## What you need to do
Starting at the line that contains "Given: Uncheck the Auto-Select checkbox", please transcribe every line through the end of the entries, exactly and with no pictures.

## Input data
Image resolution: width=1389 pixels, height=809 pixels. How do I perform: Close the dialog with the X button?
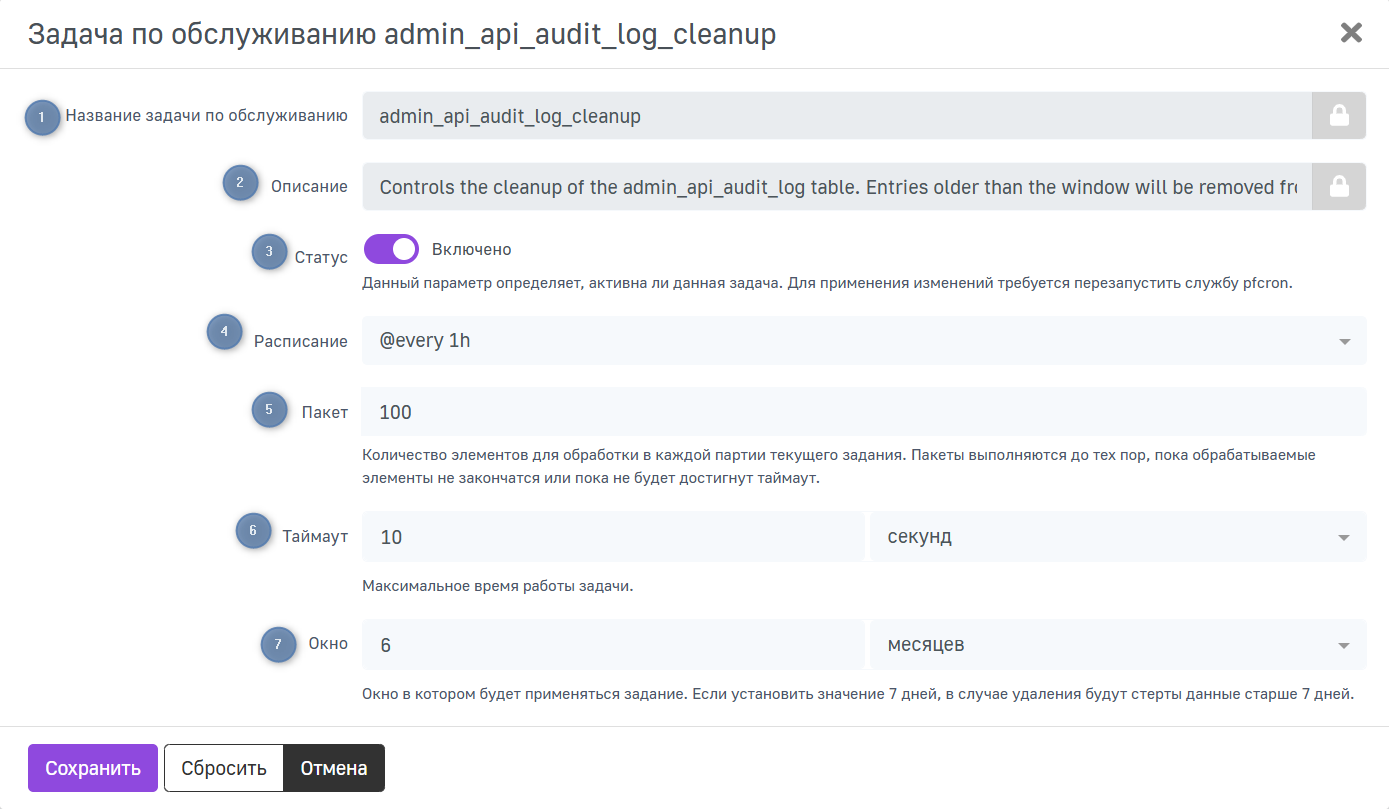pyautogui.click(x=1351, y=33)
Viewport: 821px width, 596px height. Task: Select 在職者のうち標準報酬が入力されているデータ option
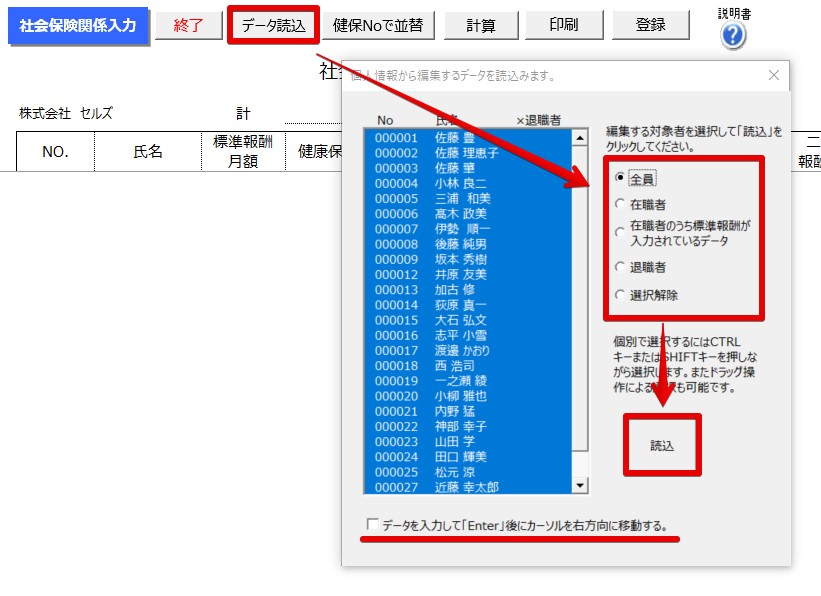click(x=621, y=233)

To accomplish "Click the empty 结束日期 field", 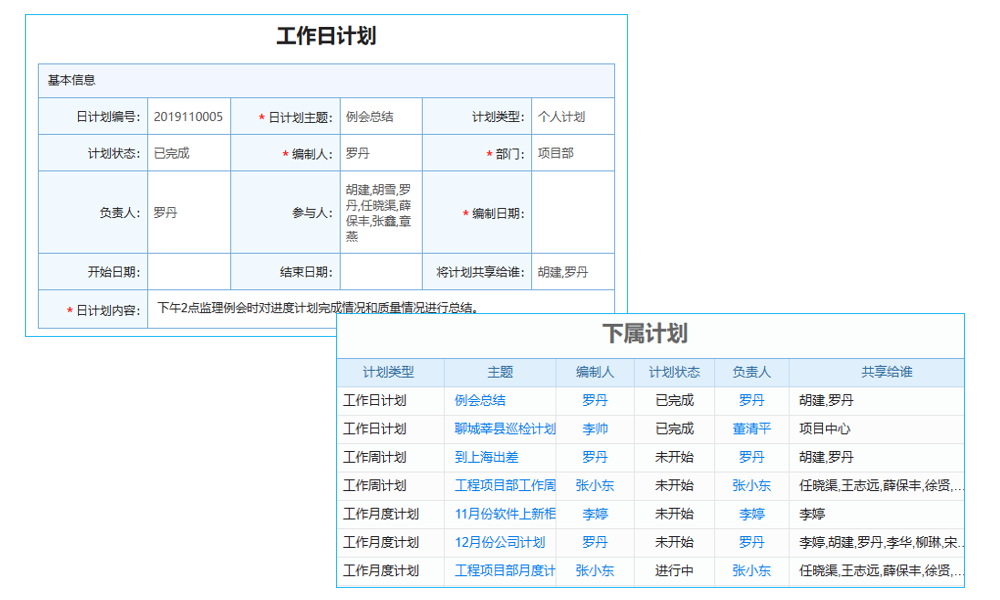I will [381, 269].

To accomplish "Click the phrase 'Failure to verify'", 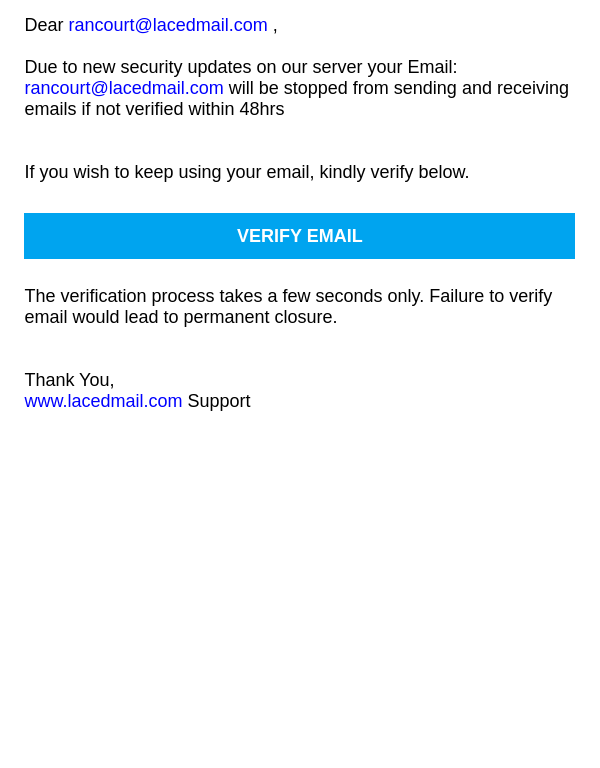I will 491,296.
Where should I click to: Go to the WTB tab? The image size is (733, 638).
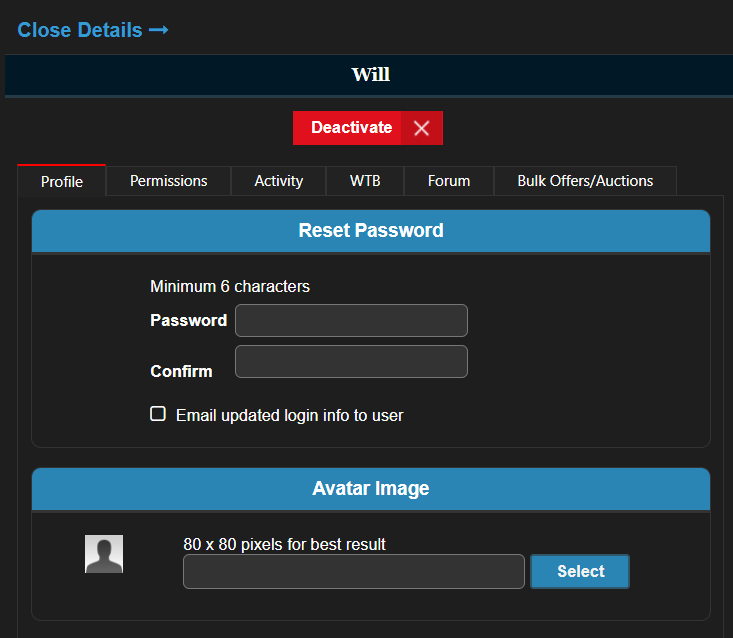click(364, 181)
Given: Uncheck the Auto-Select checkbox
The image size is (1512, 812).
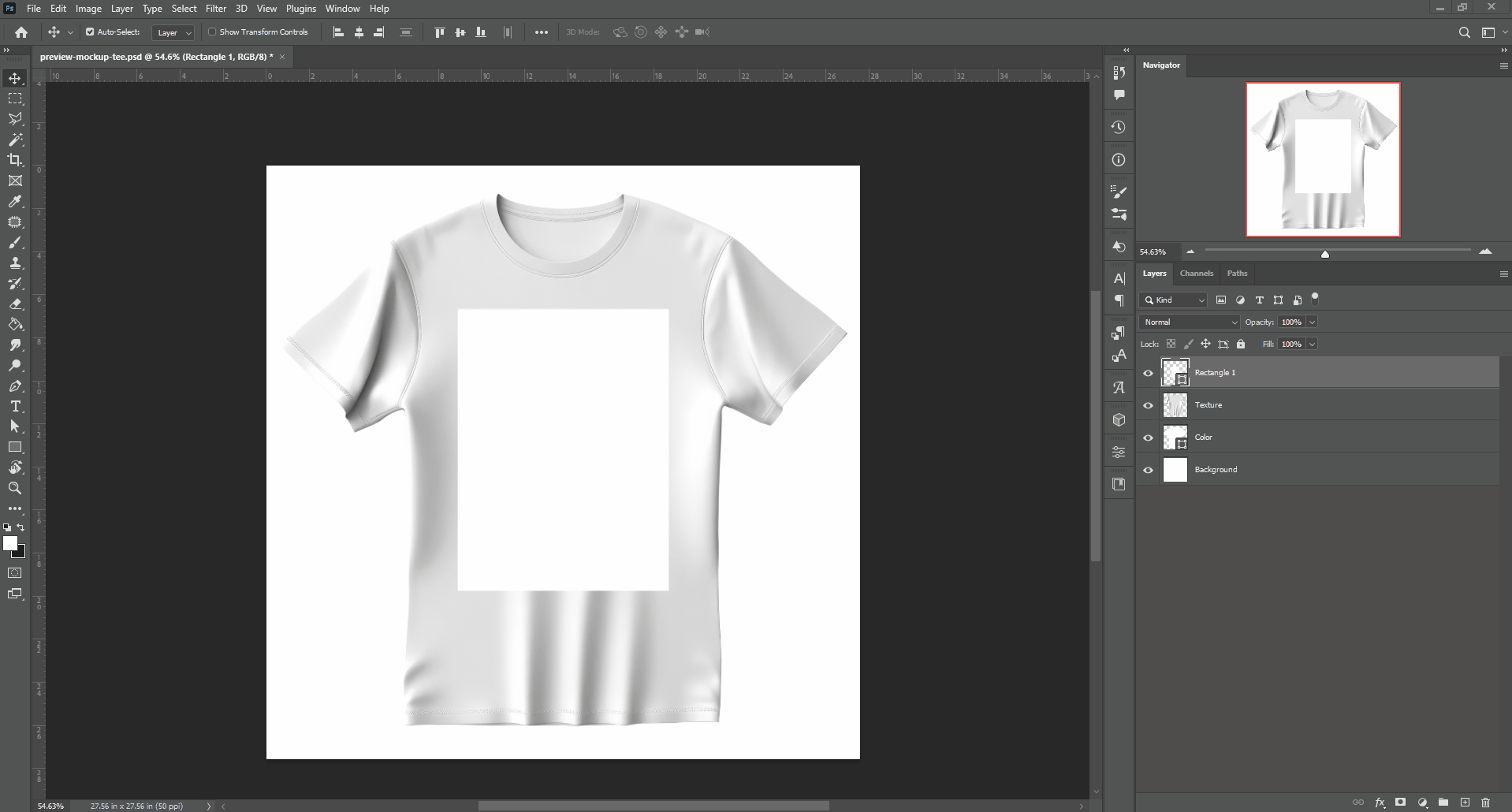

## Answer section
Given: Uncheck the Auto-Select checkbox
The image size is (1512, 812).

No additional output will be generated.